When companies or products are more specialized perhaps there's even more interest in name changes. During March several stories have broken related to geospatial companies changing names. The first was a name change caused by a trademark issue. A rather small Philadelphia GIS consultancy changed its name from Avencia to Azavea. Still, my blog post on the news (March 4), prompted in part by my personal connection to the company, made it one of the most read posts during the first half of the month.

Then during the second half of the month came a string of naming news stories. On March 18 I read on a blog (there was no press release on the matter) that Boston area uLocate was renaming itself after its product/platform; the company was to be called Where. The company liked the blog post noting the change so much it reposted it on the Where.com website. My post quickly skyrocketed to a "most read" blog post list we keep internally. Why? My guess is that this news simply didn't appear in too many places.

Three stories on name changes topped All Points Blog's internal "most clicked" list in the second half of March 2010.


Rumors started popping up on Twitter the week of March 15 that ESRI was moving away from the more formal EEE ESS ARE EYE pronunciation to the less formal and user community-used EZREE pronunciation. I did the homework to get an official statement from the company, which many cited (March 24). And, not surprisingly, many felt the need to understand why ("to grow ESRI's name recognition globally") and to share their opinion on the matter. That's been a longtime topic of conversation in the GIS world, and even at ESRI, so I was not surprised there was so much interest, and again the post climbed up the "most read" list.

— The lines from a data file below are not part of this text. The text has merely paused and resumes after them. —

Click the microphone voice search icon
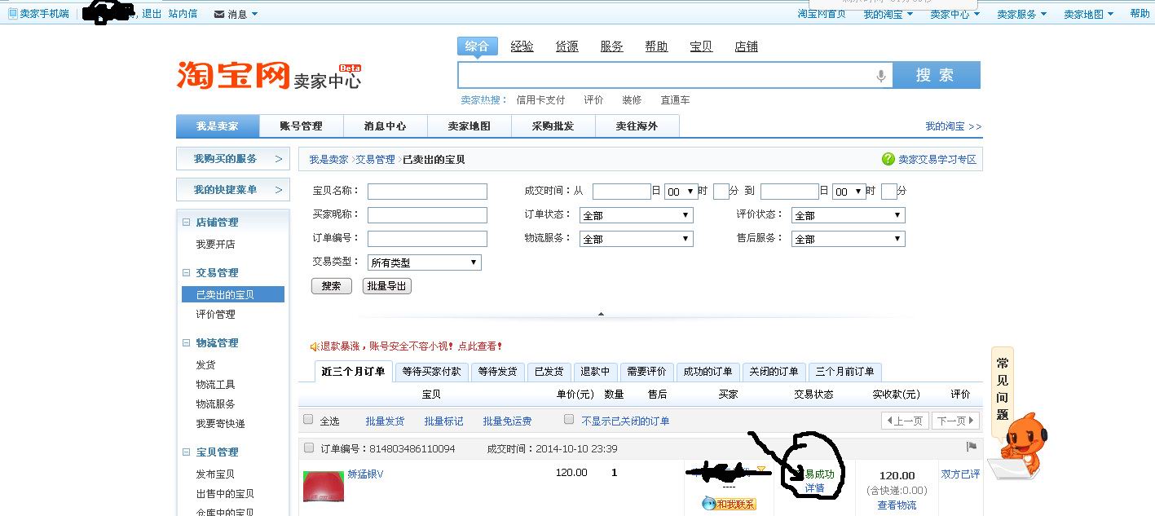1155x516 pixels. click(880, 76)
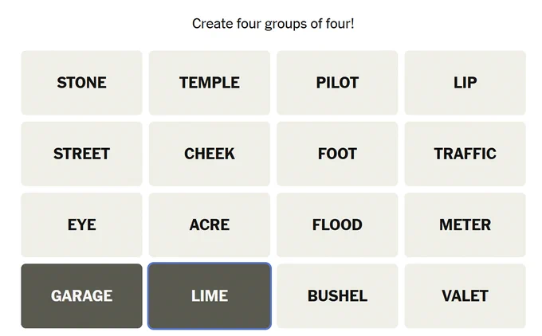The image size is (542, 336).
Task: Select the STONE tile
Action: click(x=81, y=83)
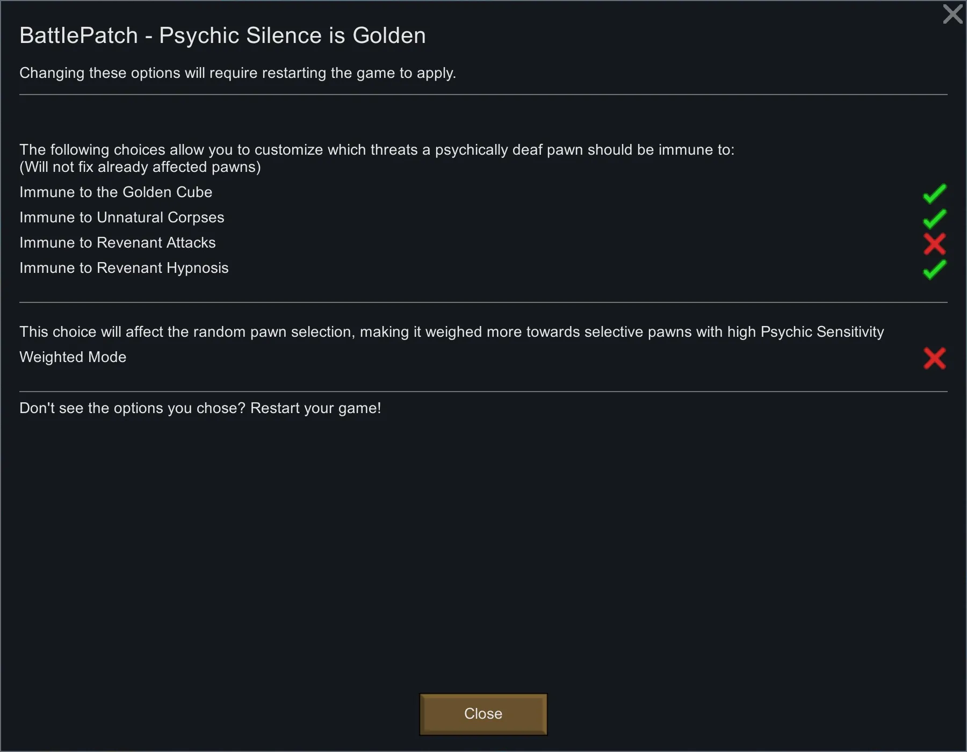Click the divider line below the restart notice
This screenshot has height=752, width=967.
[484, 95]
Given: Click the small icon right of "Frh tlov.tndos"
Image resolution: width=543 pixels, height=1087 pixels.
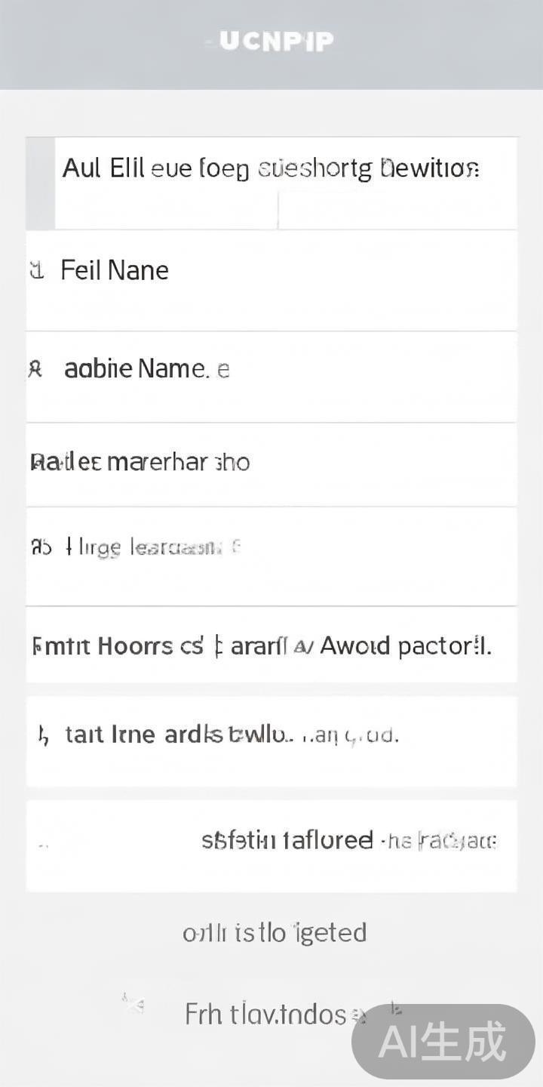Looking at the screenshot, I should 394,1008.
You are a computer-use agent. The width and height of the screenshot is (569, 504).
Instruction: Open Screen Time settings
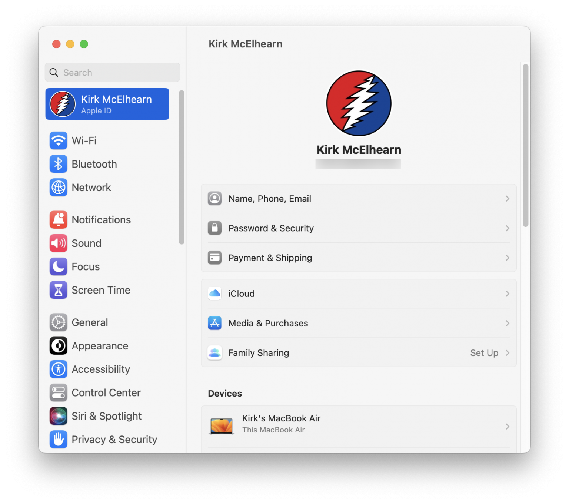coord(101,290)

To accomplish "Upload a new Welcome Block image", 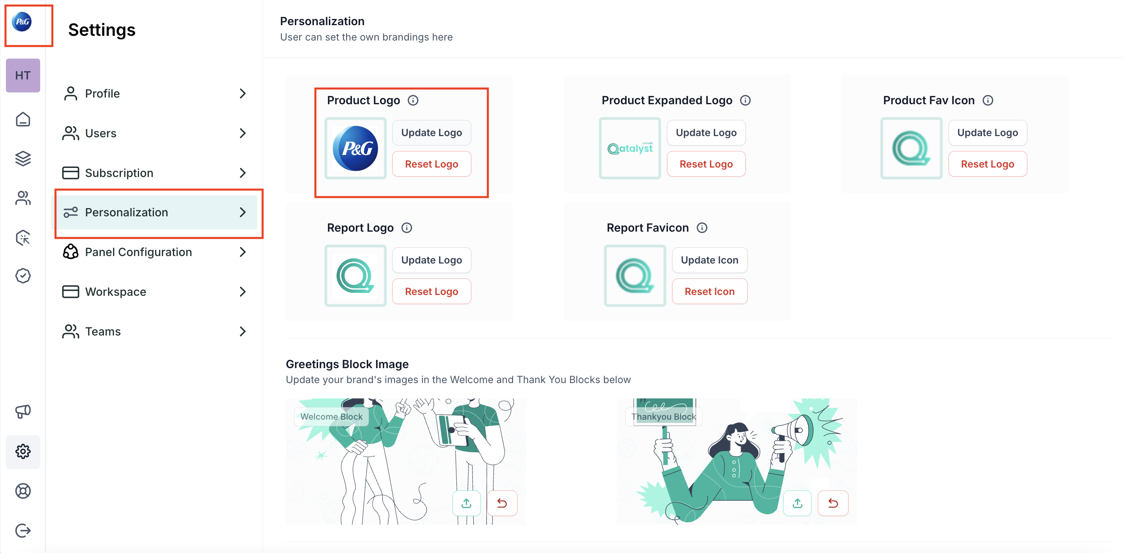I will click(466, 503).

Then came the most interesting name change, in my opinion. On March 29, in an official press release, SRC LLC announced its name change to Alteryx, its key product. I'm the first to raise my hand and note that I do not specialize in the location intelligence/business intelligence corner of geospatial technology. Still, I did know the company name and the product name. And, I knew, I think because one of my classmates worked there, that SRC had an odd URL for the company, ExtendtheReach.com, which I never quite understood. My colleague, Joe Francica, detailed the change in a blog post, along with a second URL, with which I was unfamiliar: FreeDemographics.com. To my surprise, his post jumped passed the ESRI one and the uLocate one to clench the title of most read geospatial name change press release in March 2010. Why the great interest in that change? I have no guesses on that.

What can we conclude about the apparent fascination with names of companies in our space? My best guess is that it's akin to "baby names," an evergreen topic for long hikes in the woods, or long car trips, or most recently for me, long training runs. Everyone has a story about baby names. Everybody has opinions about baby names. And, I suspect, everyone has stories and opinions about the names of companies or organizations in their field of interest. Those stories and strong opinions, I'll suggest, come simply from the fact that babies and companies are living, breathing entities with which we hopefully have pleasant interactions. And thus, their names are important.

For those who wonder: My name, Adena, is not in the memory of anyone in the family; my parents just liked the name, which comes from the same Hebrew root as Eden, as in the Garden of Eden. It's the Hebrew word for "gentle" and I've always loved it.